たしかに、「コックを5人雇うつもりだが、6人のほうがいいかな?」という日常会話を、「限界労働生産の価値は賃金率よりも高いかしら?」なんて言う人なんていない。少なくとも、僕の周りには。
「経済学業界語」と本書に書いてある通り、経済学用語は「業界」だけに通じる特殊用語なのかもしれない。

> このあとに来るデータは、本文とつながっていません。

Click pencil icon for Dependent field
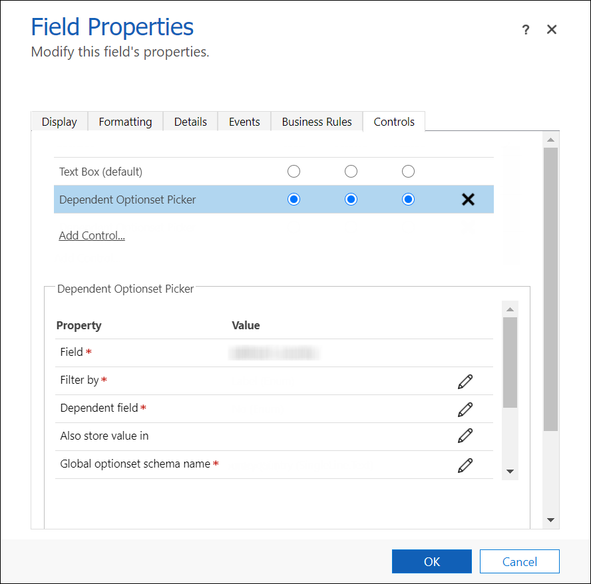The height and width of the screenshot is (584, 591). (465, 409)
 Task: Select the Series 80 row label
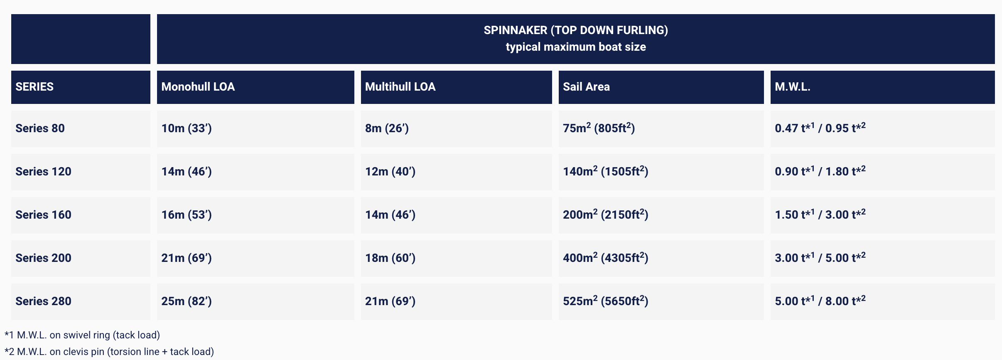tap(40, 128)
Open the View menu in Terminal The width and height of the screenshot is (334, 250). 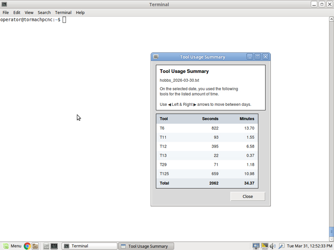[29, 13]
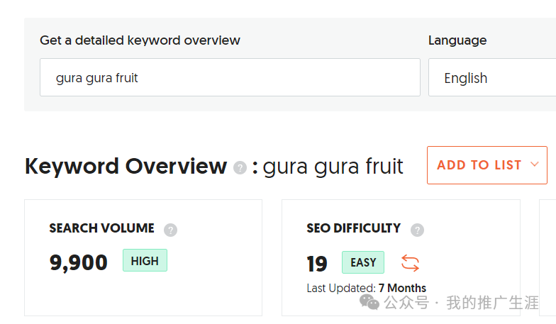The image size is (556, 324).
Task: Click the gura gura fruit title in heading
Action: (x=333, y=166)
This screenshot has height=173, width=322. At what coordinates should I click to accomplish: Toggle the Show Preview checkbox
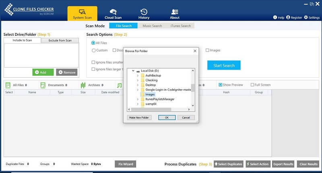pyautogui.click(x=220, y=85)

さて、歴史をたどってみると、経済学はいろいろな経済現象を説明し、解決してきた。
たとえば、かつて輸出を善、輸入を悪と考える重商主義という考え方があり、経済成長のためには何でも自分で作らねばないと考える自給自足論者もいた。
しかし、本書では、
貿易は勝ち組も負け組も生むが、長期的には、万人にとってかなりすごい
ということが定説になっていることを教えてくれる。
金融政策についても、かつては「アメリカが金本位制を捨てれば、西洋文明の終わりだ」という主張があったが、金本位制がなくなっても、欧米の繁栄はつづいているし、世界経済は拡大している。
しかし、本書も指摘するように、ミクロ経済学も、マクロ経済学も、大きな問いに答えを出せていない。
それは、ミクロ経済学の場合は、
個人にとっての最適化の結果が、集団全体にとってもよい結果になるのはどんな場合か
という問題で、マクロ経済学の場合は、
経済成長を説明すること(長期的に生活水準を高め、今日の子どもたちがおじいさんたちよりいい暮らしを送れるようにする)
経済法書くを説明すること(好景気と不景気がなぜ起こるのか、大恐慌がなぜ起こるのかを解明する)
という問題に答えることだ。
つまり、まだまだ解明されていないことがある。
これは、「経済学は、ちっとも問題を解決していない」と見ることもできるし、「経済学は、まだまだ発展の余地がある」と見ることもできる。
本書「マクロ編」の Chapter 14 には、「悲観論者は間違っている。……でも楽観論者も間違っているんだ」との記述がある。
世界が解明できていないからといって、悲観したり楽観したりしないほうがいい、と著者は公平な立場をとっているように見える。
だが、本書のイラストは、登場する人物のほとんどがニコニコしている。
著者も作画者も「世界は少しずつ良くなっているし、これからも良くなっていく」と楽観しているに違いない、と僕は思った。
どうせなら、「世界は崖っぷちに向かって突進している」、と心配するより、「世界中が豊かで安心な社会を築く方法がきっとある」と考えて生きていきたい。
著者が伝えたかったのは、そういうことだ。きっと。